STAFF NEWS & ANALYSIS
Scientific Illiteracy All the Rage Among the Glitterati
By - December 29, 2008

When it comes to science, Barack Obama is no better than many of us. Today he joins the list of shame of those in public life who made scientifically unsupportable statements in 2008. … Hollywood did not escape the critical analysis of the scientific reviewers, who lambasted Tom Cruise, for his comments on psychiatry being a crime against humanity, and Julianne Moore, who warned against using products full of unnatural chemicals. "The real crime against humanity continues to be the enduring misery caused by the major mental illnesses across the globe, and the continuing lack of resources devoted to supporting those afflicted," said the psychiatrist Professor Simon Wessely. – UK Independent

Dominant Social Theme: We know better.

Free-Market Analysis: While this Independent article, excerpted above, may have good points to make about the knowledge, or lack thereof, of various celebrities, it unwittingly reveals what might be considered some missing gaps of its own: some questionable economic/governmental viewpoints. In the article, we also find the following: Sarah Palin, Mr McCain's running mate, waded into the mire with her dismissal of some government research projects. "Sometimes these dollars go to projects that have little or nothing to do with the public good. Things like fruit fly research in Paris, France. I kid you not," Ms Palin said. But the geneticist Ellen Solomon takes Ms Palin to task for not understanding the importance of studies into fruit flies, which share roughly half their genes with humans. "They have been used for more than a century to understand how genes work, which has implications in, for example, understanding the ageing process," she said.

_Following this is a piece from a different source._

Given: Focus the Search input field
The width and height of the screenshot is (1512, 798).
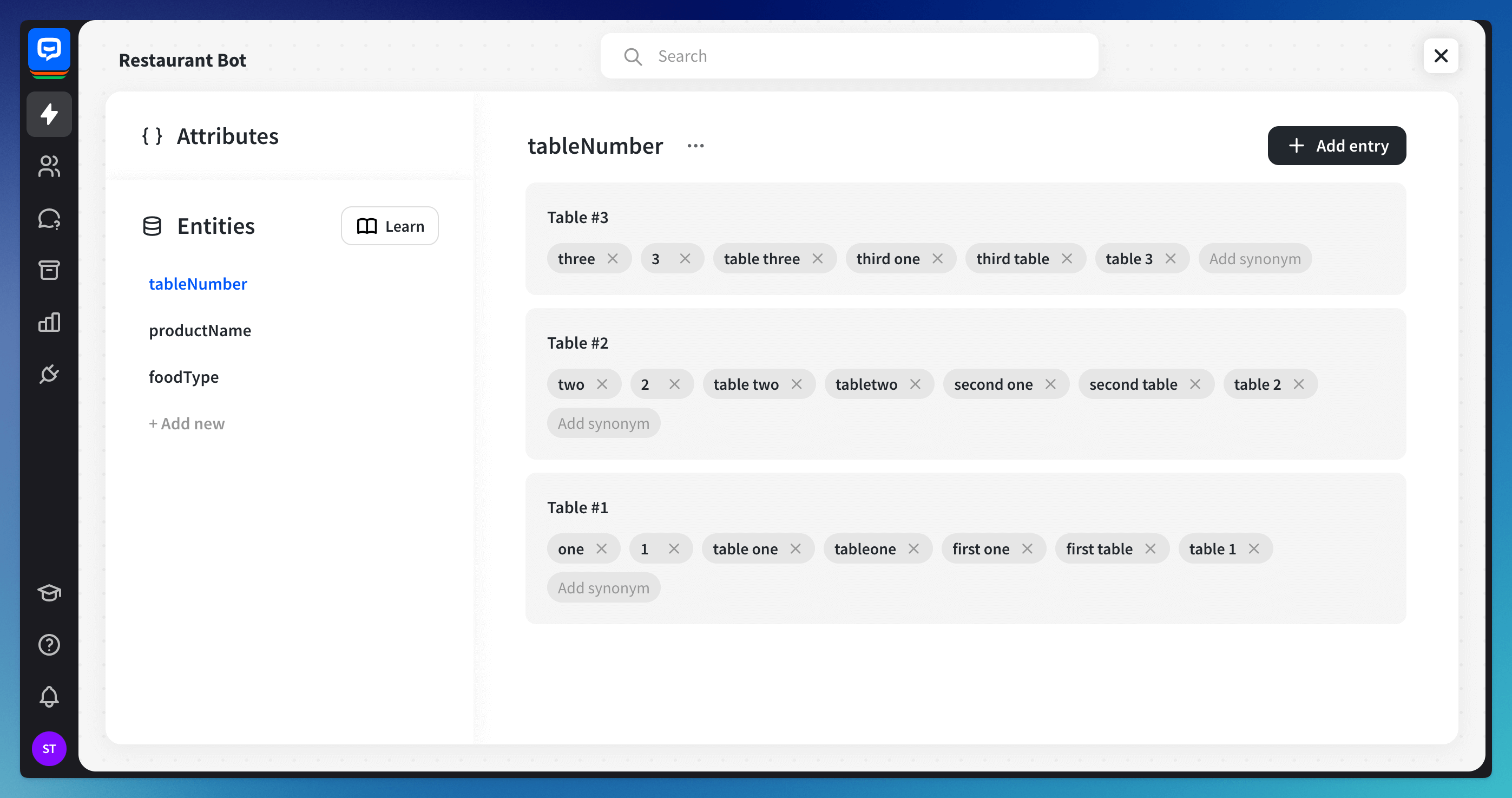Looking at the screenshot, I should click(849, 56).
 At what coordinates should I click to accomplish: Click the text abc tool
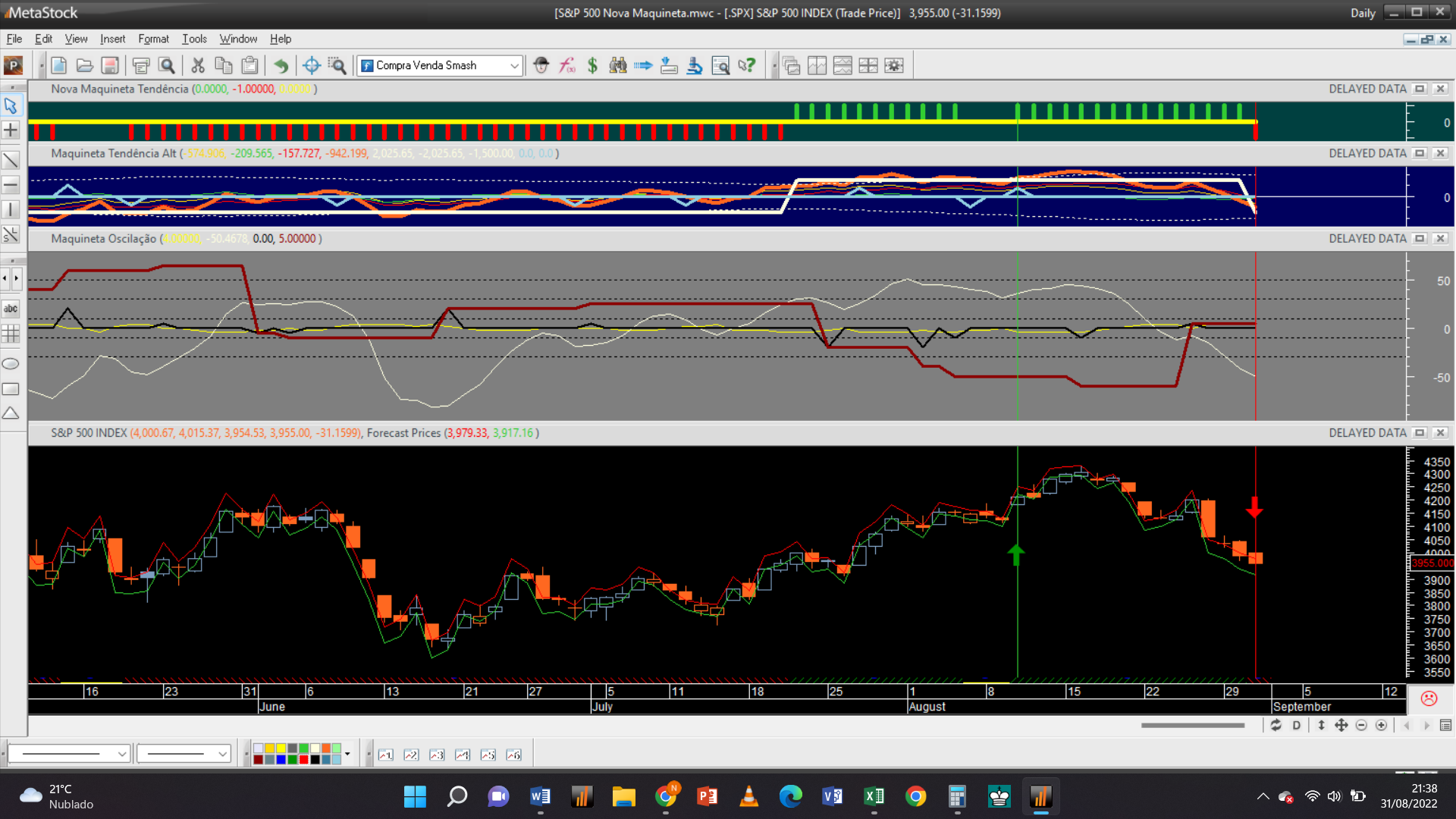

In our opinion, Sarah Palin was seemingly referring to the modern day problem of the ever-expanding definition of "public good." In America currently, the public good seems to include whatever Congress can be pressured to vote for. Palin's larger point is thus well taken, by us anyway: The more government involves itself in science, and the funding thereof, the more dismal the results of that science usually turn out to be.

Examples? The American space program NASA spends billions and has little to show for it in the last few decades. The science of global warming, so beloved of the United Nations and the Nobel Prize judges, is coming at least partially unglued in the face of increasing evidence of a possible upcoming spell of global cooling. And in both Europe and Washington DC, political types continue to pressure the auto industry for "green" cars even though the price of a gallon of gas has fallen precipitously and may not even turn back up until 2009 or beyond.

The article above, also quotes a professor as stating, The real crime against humanity continues to be the enduring misery caused by the major mental illnesses across the globe, and the continuing lack of resources devoted to supporting those afflicted. Now we can't prove it, but we bet the professor would be happy if the "lack of resources" were filled not by private research dollars but government money. Yet scientists – as human as anyone else – who are funded by the public purse will likely blow with the prevailing political wind. Such dithering makes for bad science today and bad precedent tomorrow.

After Thoughts

Breakthrough science has never lacked for funding. Newton discovered gravity by sitting under an apple tree. Franklin discovered electricity by flying a kite. Two California kids invented portable computing in a garage and later built a multi-billion corporation called Apple. It is only the mainstream media and its bureaucratic abettors that constantly lament the lack of funding that supposedly retards important projects. We would make the opposite argument: Massive amounts of government administered funding only blocks real science by creating a formidable barrier to entry. Indeed, it would seem easily provable that money tends to bloat the establishment. Soon one has to go to the right schools, study at the right research facilities and apply for the right grants. And any other way of doing science becomes suspect.

History shows us that so many of science's greatest breakthroughs were made by mavericks, outliers with little mainstream exposure. This is as it should be. Government likely can no more create scientific breakthroughs by throwing money at approved scientists and certified research facilities than practitioners of government econometrics can predict the future of the economy or stock markets. Nature is unknowable and the future remains unpredictable.

One can make certain generalizations of course – we do so in these pages – by detecting patterns and extrapolating their continuance within the widest possible circumference. But exactitude? Or scientific breakthroughs deponent to a strict ratio of funding? No, we think not. One might even venture to say on the strength of this article and others that economic illiteracy is as prevalent among mainstream reporters and scientists as scientific illiteracy is supposedly prevalent amongst the glitterati.